Sans grande surprise, après avoir pointé les lacunes et les bonnes pratiques, la Commission entend "[assurer] un suivi étroit de la mise en œuvre des recommandations et [proposer] parallèlement des mesures législatives visant à renforcer encore la sûreté nucléaire en Europe". La communication estime, sur la base des chiffres avancés par l'ASN, que le coût de ces travaux est évalué entre 10 et 25 milliards d'euros pour l'ensemble du parc européen.

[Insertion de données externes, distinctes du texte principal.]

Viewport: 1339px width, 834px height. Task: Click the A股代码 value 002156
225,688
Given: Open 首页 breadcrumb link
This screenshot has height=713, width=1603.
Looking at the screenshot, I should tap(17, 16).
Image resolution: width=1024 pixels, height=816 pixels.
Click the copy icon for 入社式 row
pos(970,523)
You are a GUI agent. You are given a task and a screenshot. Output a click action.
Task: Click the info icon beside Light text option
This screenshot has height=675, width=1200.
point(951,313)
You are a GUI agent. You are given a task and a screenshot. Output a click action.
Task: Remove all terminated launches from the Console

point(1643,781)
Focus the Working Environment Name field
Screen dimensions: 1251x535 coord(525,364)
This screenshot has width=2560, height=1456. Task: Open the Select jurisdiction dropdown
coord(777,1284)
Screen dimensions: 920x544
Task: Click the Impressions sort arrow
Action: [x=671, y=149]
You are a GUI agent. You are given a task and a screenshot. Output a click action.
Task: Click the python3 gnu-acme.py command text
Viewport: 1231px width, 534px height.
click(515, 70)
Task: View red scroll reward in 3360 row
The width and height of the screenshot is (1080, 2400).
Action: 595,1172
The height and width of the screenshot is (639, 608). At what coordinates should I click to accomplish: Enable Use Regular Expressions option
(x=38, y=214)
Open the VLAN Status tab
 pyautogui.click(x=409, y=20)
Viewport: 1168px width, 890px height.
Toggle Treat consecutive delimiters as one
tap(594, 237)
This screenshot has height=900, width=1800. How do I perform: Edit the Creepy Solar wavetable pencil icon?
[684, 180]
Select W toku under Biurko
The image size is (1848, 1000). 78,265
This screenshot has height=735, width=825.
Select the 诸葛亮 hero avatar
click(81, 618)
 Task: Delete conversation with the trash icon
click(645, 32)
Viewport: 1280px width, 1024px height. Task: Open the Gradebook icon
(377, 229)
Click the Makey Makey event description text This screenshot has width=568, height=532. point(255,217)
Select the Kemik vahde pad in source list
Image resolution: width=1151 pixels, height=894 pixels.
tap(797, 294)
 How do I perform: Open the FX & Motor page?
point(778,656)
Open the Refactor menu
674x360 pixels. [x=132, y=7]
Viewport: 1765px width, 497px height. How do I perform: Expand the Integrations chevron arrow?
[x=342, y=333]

Concrètement, la Commission annonce l'élaboration par les autorités nationales de sûreté nucléaire de "plans d'action nationaux assortis de calendriers de mise en œuvre". Ces plans seront évalués par les pairs "début 2013", pour s'assurer de leur conformité avec les recommandations. Un rapport sur la mise en œuvre des plans est annoncé pour juin 2014. Cependant, cette volonté pourrait être entravée par le fait que la Commission ne puisse pas imposer de tels plans aux Etats membres.
Protéger les habitants autour des centrales
Par ailleurs, "la Commission a analysé le cadre légal européen en vigueur dans le domaine de la sûreté nucléaire", indique l'exécutif européen ajoutant qu'il "présentera début 2013 une révision de la directive sur la sûreté nucléaire". Les modifications proposées devraient concerner les exigences de sûreté, le rôle et les prérogatives des autorités nationales de sûreté ainsi que la transparence.
De même, "viendront ensuite d'autres propositions sur l'assurance et la responsabilité dans le domaine nucléaire et sur les niveaux maximaux admissibles de contamination radioactive dans les denrées alimentaires et les aliments pour animaux". A ce sujet, la Commission s'inquiète de l'indemnisation des éventuelles victimes d'un accident nucléaire. Elle entend donc proposer un cadre légal afin d'améliorer la situation.
Le sujet n'est pas anodin puisque, selon les calculs de la Commission, dans les 15 Etats membres de l'UE disposant de réacteurs nucléaires, 47 centrales, regroupant 111 réacteurs, ont plus de 100.000 habitants dans un rayon de 30 km des sites. Un constat qui conduit la Commission à envisager de nouvelles mesures de protection des populations et qui pose aussi des questions en terme de réaction en dehors du périmètre des centrales en cas d'accident nucléaire. Une étude sur l'organisation des secours autours des centrales, en particulier pour les sites à proximité des frontières, devrait être menée en 2013.